BMW’s Mini USA announced this week that the company’s first plug-in hybrid, the Mini Cooper S E Countryman ALL4, will be introduced at next month’s Los Angeles International Auto Show and will go on sale in June, 2017.
“The addition of the plug-in hybrid option is a major milestone for the brand and we look forward to bringing this exciting new vehicle into one of the top performing market segments,” said Thomas Felbermair, Mini’s Vice President of the Americas.
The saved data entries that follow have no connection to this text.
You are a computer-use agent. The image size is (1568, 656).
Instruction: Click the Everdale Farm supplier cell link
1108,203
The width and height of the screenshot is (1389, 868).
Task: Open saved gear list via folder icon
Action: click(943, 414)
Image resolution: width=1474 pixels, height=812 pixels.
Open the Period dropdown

The new plug-in is a member of the 2017 Countryman line, which has been completely redesigned and reengineered from the ground up. The Countryman, which is the company’s largest vehicle to date, sports many premium features such as an expansive sunroof, keyless entry, a sophisticated infotainment system, and even a fold-out picnic bench!
Behind the scenes, the vehicle’s inline 3-cylinder gasoline engine (which powers the front wheels) works in tandem with a powerful electric motor (which powers the rear wheels). These power sources produce a combined peak output of 221 hp (134 gasoline + 87 electric) and 284 pound-feet of torque (162 gasoline + 122 electric).
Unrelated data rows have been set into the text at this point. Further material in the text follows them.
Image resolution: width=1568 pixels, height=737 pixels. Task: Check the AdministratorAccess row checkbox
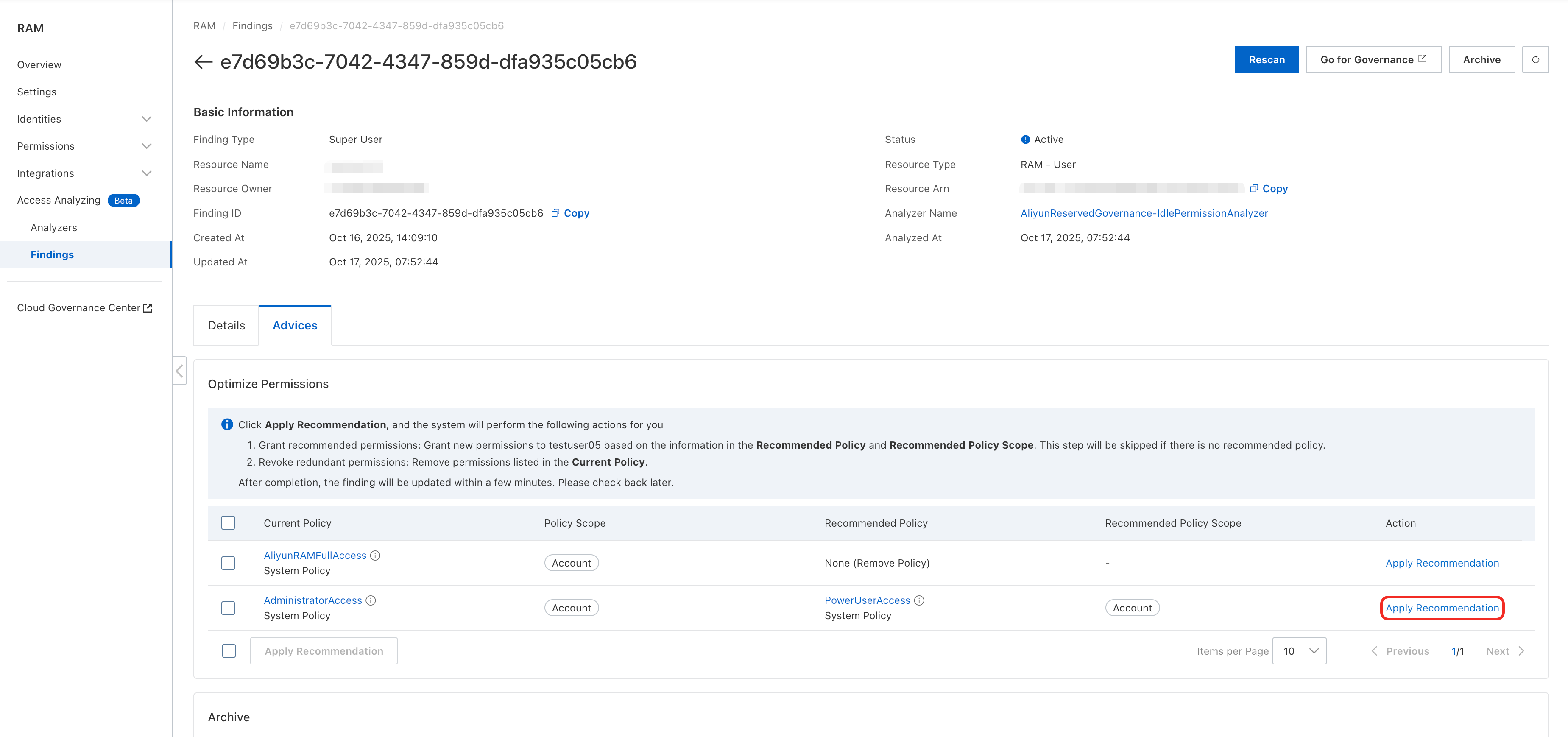228,608
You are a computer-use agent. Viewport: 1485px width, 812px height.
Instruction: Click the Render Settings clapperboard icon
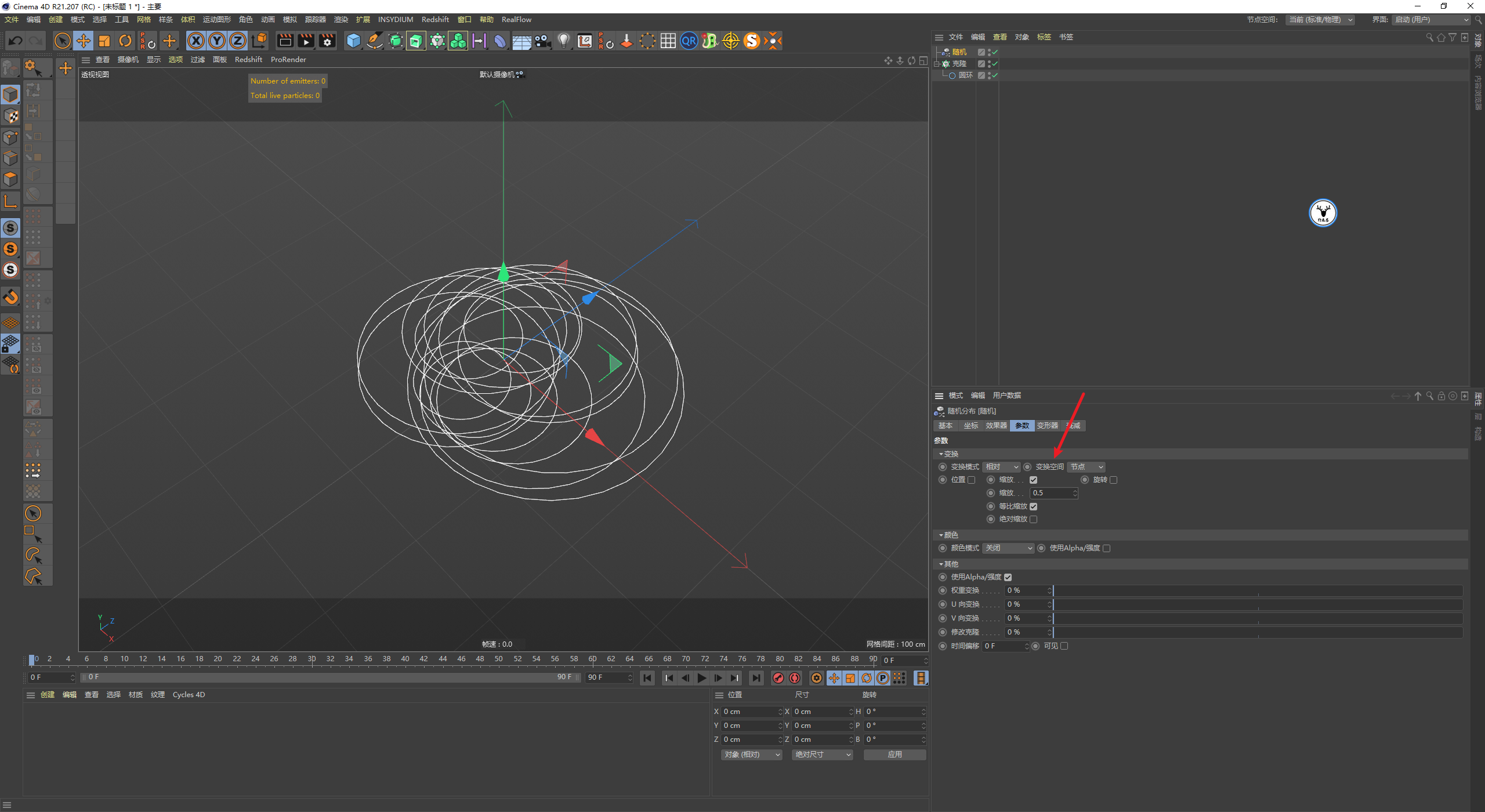[x=327, y=41]
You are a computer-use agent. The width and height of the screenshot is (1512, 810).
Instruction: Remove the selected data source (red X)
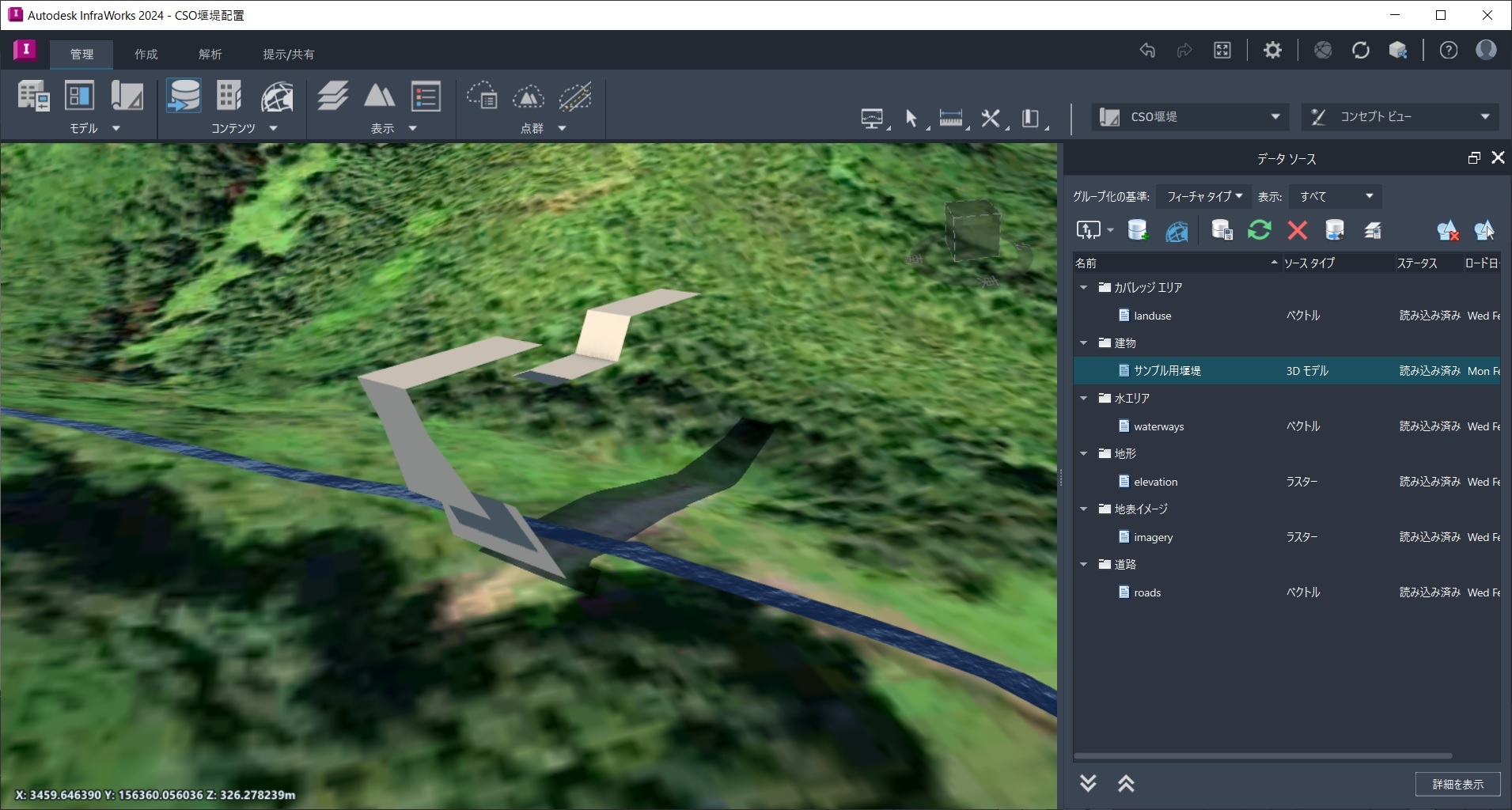pos(1295,230)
The plug-in Mini carries a 7.6 kWh lithium ion battery along with a 9.5 gallon fuel tank, both under the rear seat. The battery delivers an estimated 24 all-electric miles.When the vehicle is in “AUTO eDRIVE” mode, power comes solely from the electric motor up to speeds of 55 miles per hour; at higher speeds in this mode, the vehicle’s energy management system begins to blend the combustion engine. This means that the vehicle emits absolutely no tailpipe emissions during around-town driving, or even up to moderate highway speeds. For drivers wishing to not use gasoline at all and enjoy the power of all-electric mobility, the “MAX eDRIVE” mode delivers 100 percent electric power up to approximately 80 miles per hour.
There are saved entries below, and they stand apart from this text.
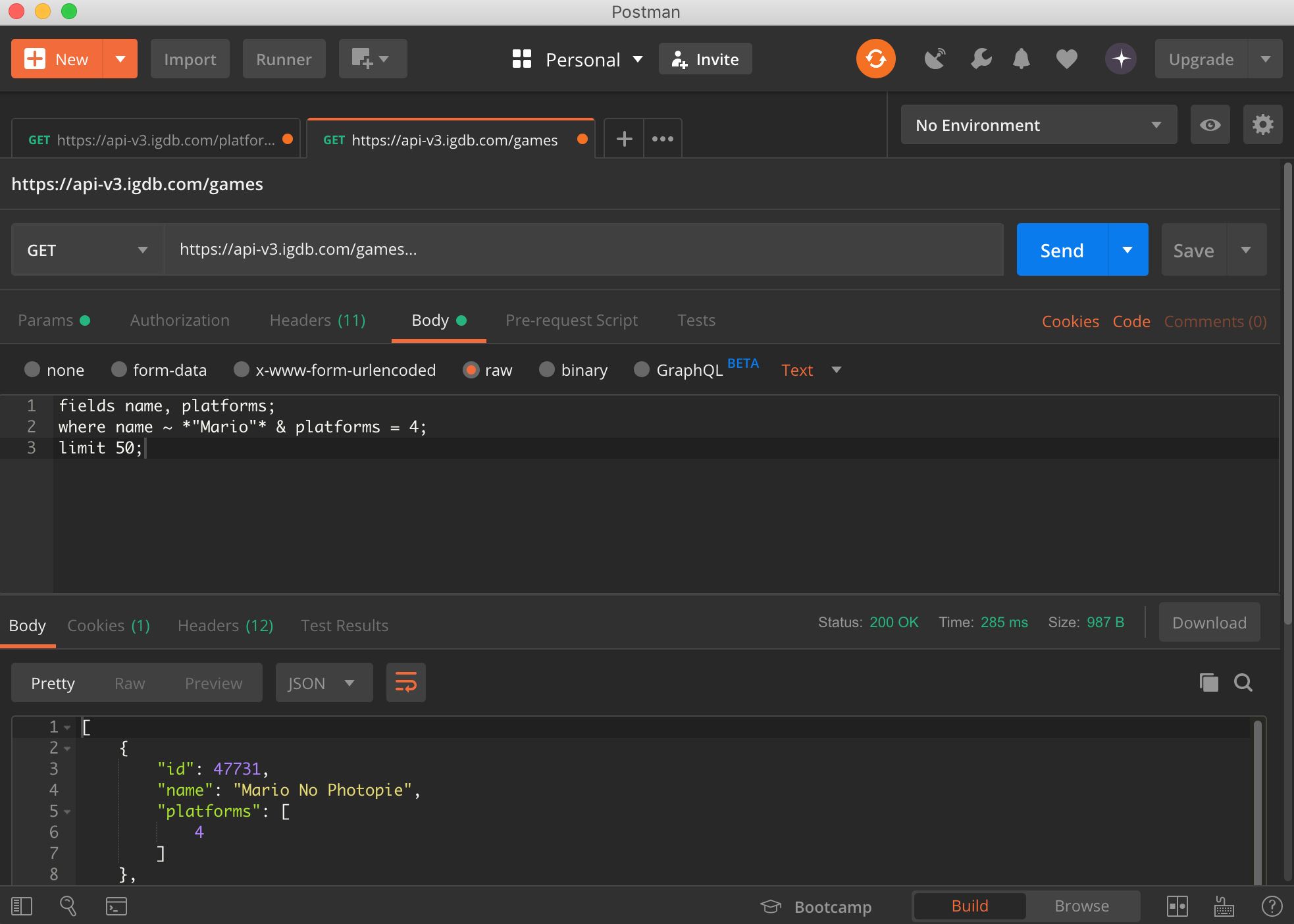Open the No Environment dropdown
1294x924 pixels.
(1038, 125)
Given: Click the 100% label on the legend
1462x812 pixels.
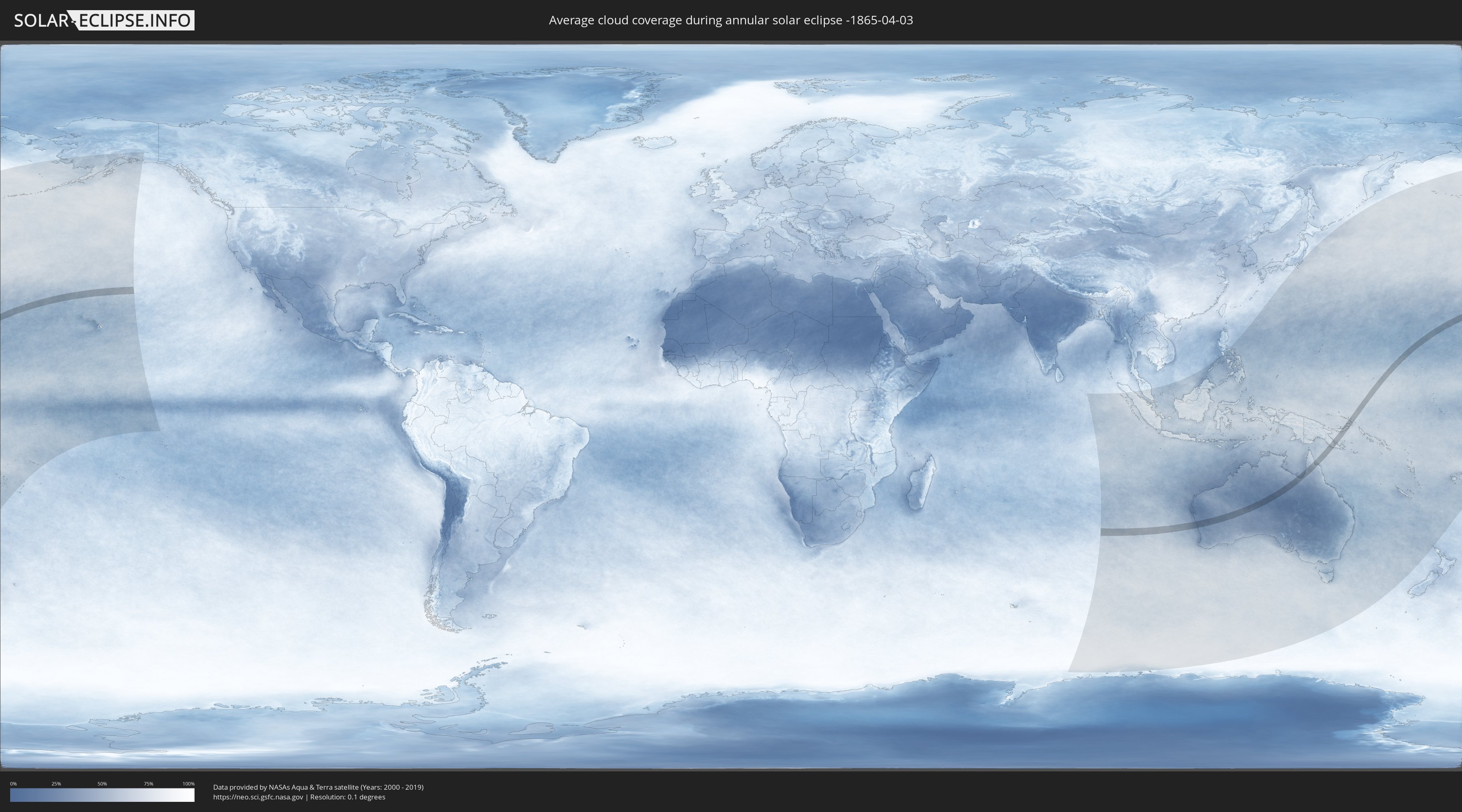Looking at the screenshot, I should click(188, 784).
A third mode is “SAVE BATTERY,” which reserves battery power for when doing so is most efficient. This option is intended for a trip that begins with highway speeds, for which gasoline is better than electricity, and ends with driving on slower secondary roads where electric power enjoys great efficiency. So despite a battery that is small compared to fully-electric vehicles such as the Tesla, the “SAVE BATTERY” mode will maintain a 90 percent state-of-charge to allow you to drive hundreds of miles and still pull into a neighborhood at the end of the journey while cruising in silence and with no tailpipe emissions.